## Testo della pagina
+++++

• 28 Luglio 2011

XV Simposio. Cronaca della terza giornata

di Mariacristina Carnicella

Il prof. Valenziano continua il discorso iniziato nei simposi della SIRT di approccio al simbolo di fede per via “pulchritudinis” attraverso la proposizione di un percorso visivo che legge” in loco” il simbolo apostolico del Battistero del Duomo di Siena, quello di S. Maria della Scala e quello niceno-costantinopolitano del Palazzo Pubblico pertanto i lavori del simposio nella mattinata del giorno 27 luglio si spostano tra le vie della città si Siena.

Il percorso guidato inizia con la visita del Battistero del Duomo di Siena
Nella sua introduzione il prof Valenziano fa presente che la connessione simboli-sacramenti è un fenomeno tipicamente toscano e che nello specifico della situazione senese, riguardo ai tre simboli, abbiamo la confluenza di tre scuole: quella agostiniana ( o meglio dei canonici sub regula augustini) /domenicana, quella francescana e quella dei canonici. Tre scuole che di fatto collaborano e si influenzano reciprocamente, ma che poi danno, ognuna per la propria specificità, una connotazione peculiare a ciascuno dei tre simboli ( anche per il legame che si viene a creare tra committenza, scuola di pensiero che è alla base della committenza., ed artista che cerca di soddisfare le esigenze della committenza). Le tre scuole convivono e hanno collaborato nella stessa realtà e la difficoltà che emerge è proprio quella di cercare di individuare cosa appartiene esattamente all’una o all’altra e gli elementi che ci rimandano alla prevalenza specifica.. Molto probabilmente nell’illustrazione del simbolo di fede del battistero c’è una prevalenza della matrice domenicana, in S. Maria della Scala, nonostante l’autore sia lo stesso del simbolo del battistero, possiamo cogliere l’influenza dei canonici, e nel palazzo pubblico, emerge la prevalenza della scuola francescana.

+++++

Ritrascrivi dalla cronaca del simposio il passo da "XV Simposio. Cronaca" fino a "città si Siena." incluso. Il materiale successivo è separato e non ha legami con la cronaca del simposio.

## Dati grezzi
+++++

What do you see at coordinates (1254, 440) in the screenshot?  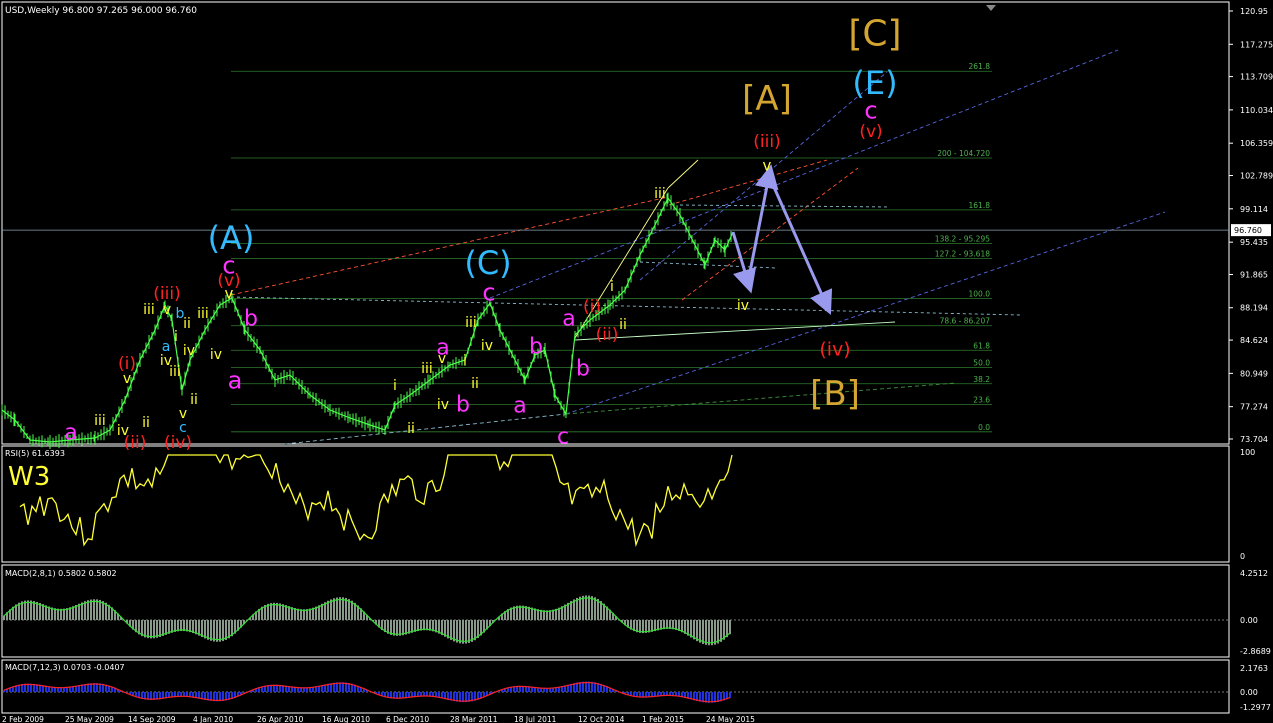 I see `price-tick-label: 73.704` at bounding box center [1254, 440].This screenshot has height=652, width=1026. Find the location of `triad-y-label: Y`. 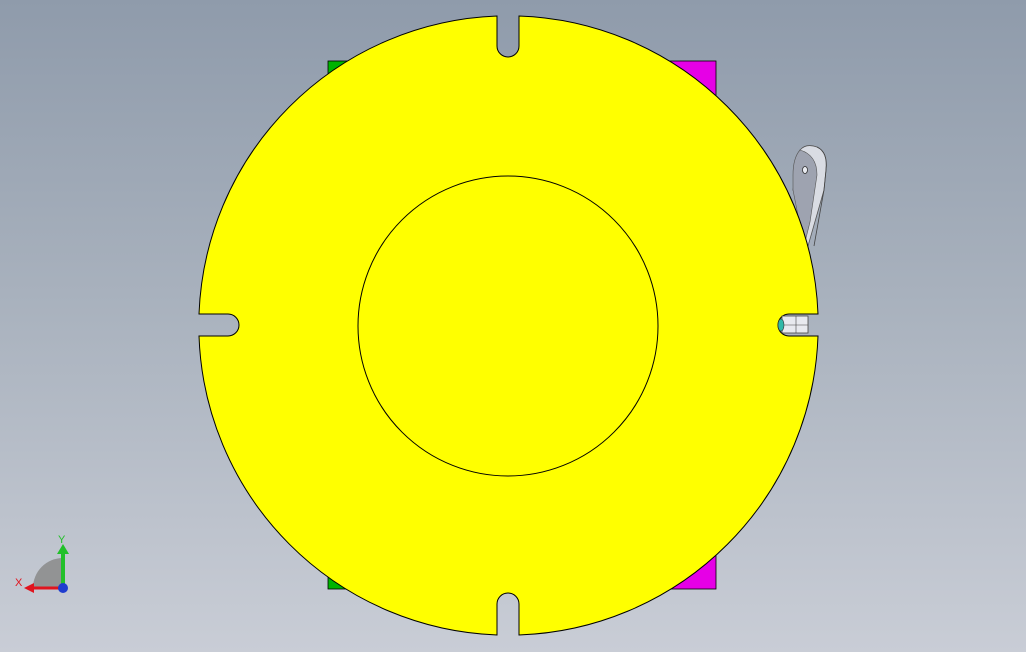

+++++

## Risultato dell'esercizio
XV Simposio. Cronaca della terza giornata

di Mariacristina Carnicella

Il prof. Valenziano continua il discorso iniziato nei simposi della SIRT di approccio al simbolo di fede per via “pulchritudinis” attraverso la proposizione di un percorso visivo che legge” in loco” il simbolo apostolico del Battistero del Duomo di Siena, quello di S. Maria della Scala e quello niceno-costantinopolitano del Palazzo Pubblico pertanto i lavori del simposio nella mattinata del giorno 27 luglio si spostano tra le vie della città si Siena.